Can you describe this type of case in a basic sense for those unfamiliar with how small claims courts work?

Small claims court is fairly informal in Fresno.  A number of cases are heard on the same day.  Essentially, the plaintiff presents what he is alleging and provides evidence and testimony for his side of the case.  The judge will occasionally ask the plaintiff questions or ask him to clarify something.  Then the same happens for the defendant.  It is a fairly quick process.  [Ed. note: This Fresno Bee article goes into a bit of detail about the hearing, although it clearly takes the side of the Purtz family.]

You mentioned in our previous Q&A that at least one positive of this situation was the amount you were learning about the law.  What did you learn from the hearing part of the process?

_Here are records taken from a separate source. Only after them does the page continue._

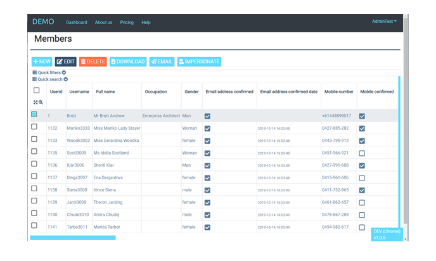Click the plus icon on NEW button
436x261 pixels.
35,61
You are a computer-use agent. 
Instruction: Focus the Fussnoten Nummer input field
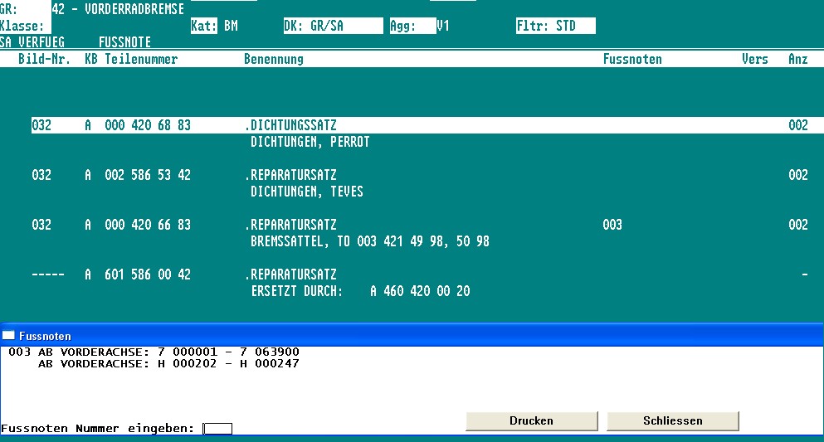[x=217, y=429]
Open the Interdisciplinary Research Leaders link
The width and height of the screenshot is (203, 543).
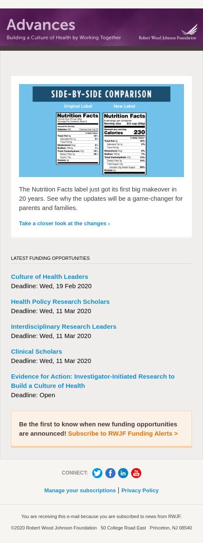point(63,326)
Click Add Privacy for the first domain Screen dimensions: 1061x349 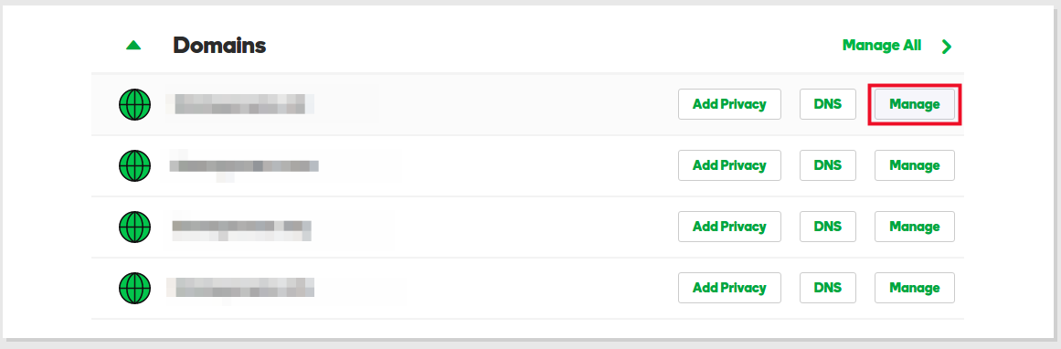tap(729, 105)
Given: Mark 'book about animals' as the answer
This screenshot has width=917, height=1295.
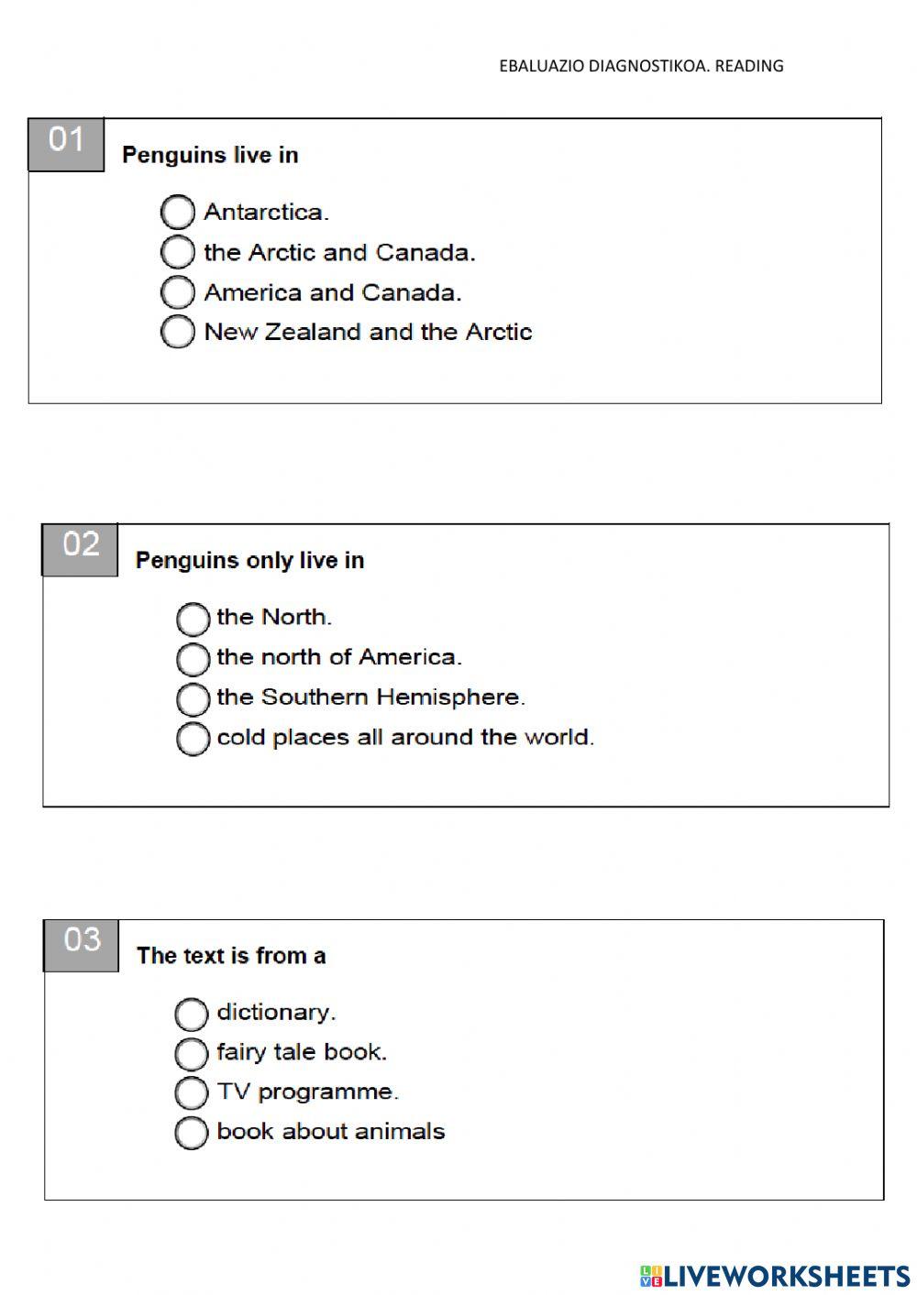Looking at the screenshot, I should tap(192, 1133).
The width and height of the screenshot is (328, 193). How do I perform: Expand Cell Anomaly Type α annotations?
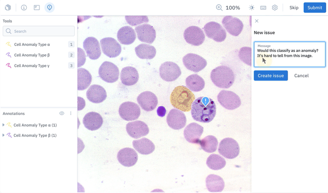(x=3, y=125)
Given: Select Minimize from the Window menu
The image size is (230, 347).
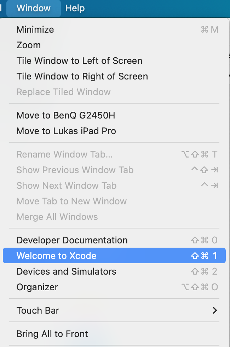Looking at the screenshot, I should [x=35, y=29].
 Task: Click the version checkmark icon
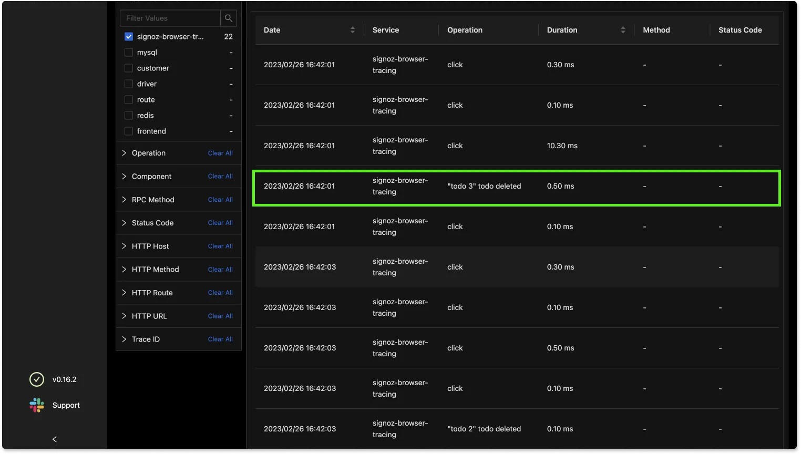37,379
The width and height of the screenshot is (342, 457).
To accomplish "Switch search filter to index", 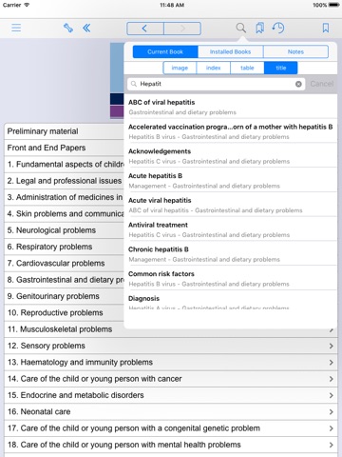I will click(214, 68).
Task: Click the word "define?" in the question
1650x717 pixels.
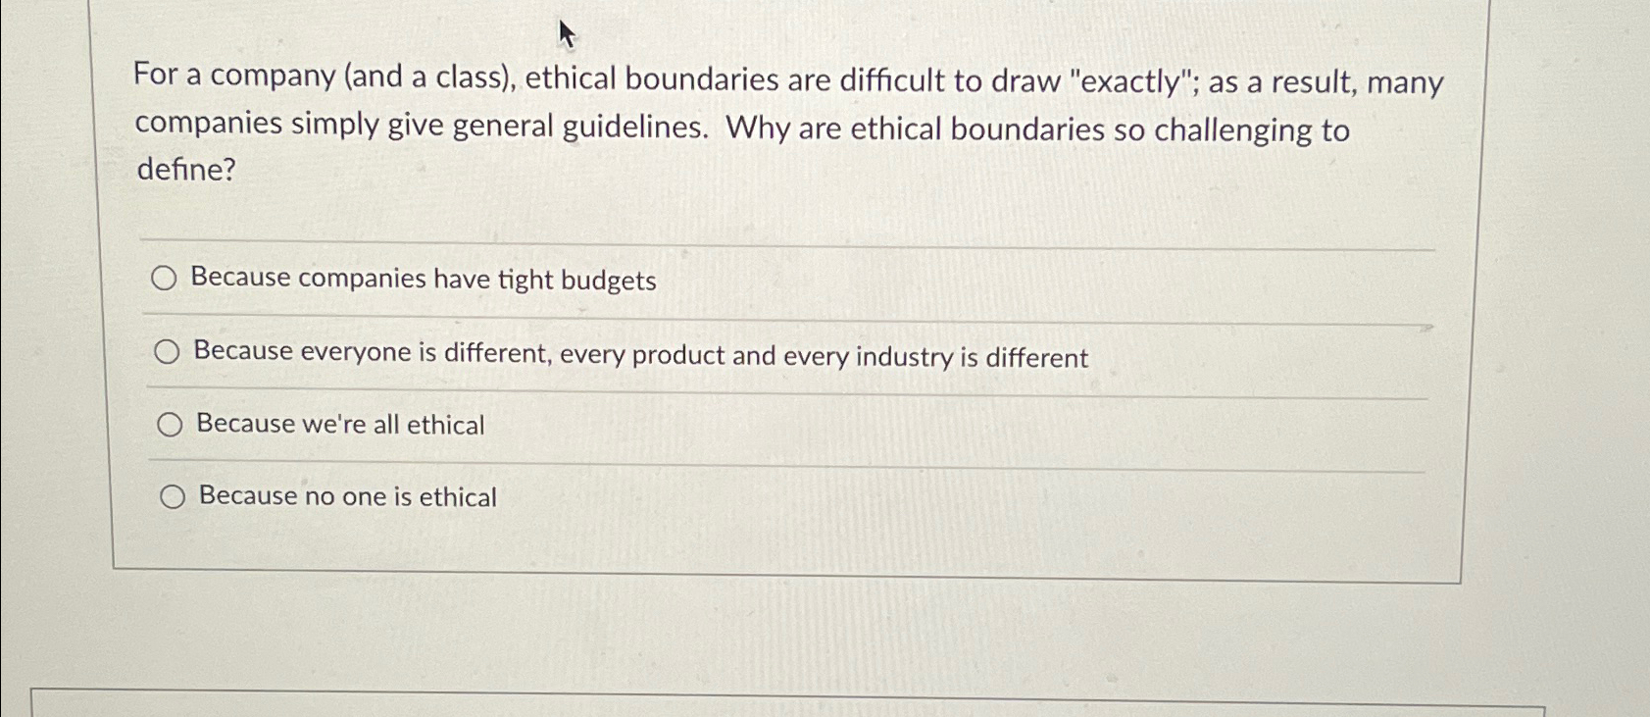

For me, it was a good exercise in arguing a case in front of a judge.  Luckily for me, Daniel Zaheer from Kerr & Wagstaffe LLP researched a number of cases and crafted several arguments for our court brief.  He and James Wagstaffe, the two attorneys who guided me through this process, helped me prepare thoroughly for this case and gather a good amount of evidence.  The hearing reinforced the obvious fact that solid preparation is essential for giving you confidence in the courtroom.

Any last thoughts about how everything ended up?

One of the issues that was brought up in the hearing was whether the Daily Californian needed to keep the article on its website years after the incident and whether the article was still relevant– legal arguments aside.  That is something I have thought about since the trial, and my answer is still that it is important for us to have that article on our site.  It is a slice of UC Berkeley history, and though it may be a small episode in it, it is nonetheless part of the historical record that we maintain as the campus newspaper.  I think it would have been dishonest to this record for us to remove the article from our site.

2 Responses to “Judge Rules in Favor of Daily Californian Editor in Lawsuit”
  1. Raj handled the whole thing extraordinarily well. One wrinkle to the case that created something of a catch-22 in the early going is that California has a wonderfully protective anti-SLAPP statute that permits you to bring an anti-SLAPP motion to stop any proceeding–in theory, any court case, hearing, ADR, etc. The problem was that small claims court doesn’t permit motions to be made before the court appearance, except for jurisdictional ones (the jurisdictional limit being the $7500 cap).

    So a claim of a publication tort actually ends up doing more to hamper public participation in small claims court than it does in state trial court, because the claim dies faster in state court because you can file the anti-SLAPP motion on day one from your desk, rather than having to basically argue an anti-SLAPP argument without being able to make an anti-SLAPP motion.

    That’s something California may want to address, and there are two equally good ways to do it. One, impose a jurisdictional limitation on small claims court that it can’t consider publication torts, which it honestly shouldn’t be doing anyway; or two, say that small claims court can consider jurisdictional OR anti-SLAPP motions.